=== TRECHO DE ORIGEM ===

Para algumas pessoas, ser cremado pode representar liberdade, apego ou um último desejo de tornar a partida menos dolorosa para quem fica. Em meio a essas tentativas de ressignificar o fúnebre ritual, percebe-se sua viabilidade quando se coloca na ponta do lápis os custos da despedida.
Com planejamento, tanto o sepultamento quanto a cremação são viáveis, mas o segundo consegue ser mais atrativo. Na Grande Belém, um plano que oferece serviço crematório varia entre R$ 63,50 (titular e dois beneficiários) a R$ 102 (até seis pessoas). Dependendo da escolha, não é preciso pagar mais nada assim que quitado.
Quando chega o dia, o familiar acompanha o processo, recebe as cinzas do ente querido em uma urna e decide se fica com ela ou se a deixa no columbário — um espaço físico, dentro do cemitério, para manter a memória do falecido; nesse caso, paga-se uma taxa mensal.

===

INSTRUÇÕES DA TAREFA: Segundo o trecho sobre cremação, o que é o columbário? A listagem a seguir não tem relação com o trecho.

=== SEÇÃO DE DADOS ===

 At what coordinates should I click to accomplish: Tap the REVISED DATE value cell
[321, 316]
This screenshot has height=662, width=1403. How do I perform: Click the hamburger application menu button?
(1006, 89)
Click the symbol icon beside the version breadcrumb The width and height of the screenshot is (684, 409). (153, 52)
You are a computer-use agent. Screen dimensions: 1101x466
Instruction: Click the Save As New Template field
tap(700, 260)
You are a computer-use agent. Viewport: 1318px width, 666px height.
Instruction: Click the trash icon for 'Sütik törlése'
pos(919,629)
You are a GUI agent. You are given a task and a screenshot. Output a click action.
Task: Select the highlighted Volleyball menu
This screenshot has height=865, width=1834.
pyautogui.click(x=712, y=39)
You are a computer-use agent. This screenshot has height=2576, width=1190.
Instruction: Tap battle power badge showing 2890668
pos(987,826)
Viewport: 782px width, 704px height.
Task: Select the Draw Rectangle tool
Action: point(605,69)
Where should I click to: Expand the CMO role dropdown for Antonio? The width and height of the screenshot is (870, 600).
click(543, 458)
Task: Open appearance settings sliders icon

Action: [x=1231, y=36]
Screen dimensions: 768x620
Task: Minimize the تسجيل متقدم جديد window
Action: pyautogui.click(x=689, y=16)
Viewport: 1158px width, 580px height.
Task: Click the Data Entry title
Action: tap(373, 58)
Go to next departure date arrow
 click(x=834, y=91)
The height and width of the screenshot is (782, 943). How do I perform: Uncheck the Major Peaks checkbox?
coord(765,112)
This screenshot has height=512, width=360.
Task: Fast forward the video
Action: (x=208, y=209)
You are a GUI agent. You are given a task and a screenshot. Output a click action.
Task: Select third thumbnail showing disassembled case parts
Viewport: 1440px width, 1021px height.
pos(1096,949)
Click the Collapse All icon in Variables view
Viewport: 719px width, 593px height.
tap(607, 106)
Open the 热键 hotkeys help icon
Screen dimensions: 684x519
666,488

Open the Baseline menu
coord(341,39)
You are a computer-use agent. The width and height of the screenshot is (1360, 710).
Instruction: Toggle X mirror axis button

===

RESULTADO: É um espaço físico, dentro do cemitério, para manter a memória do falecido.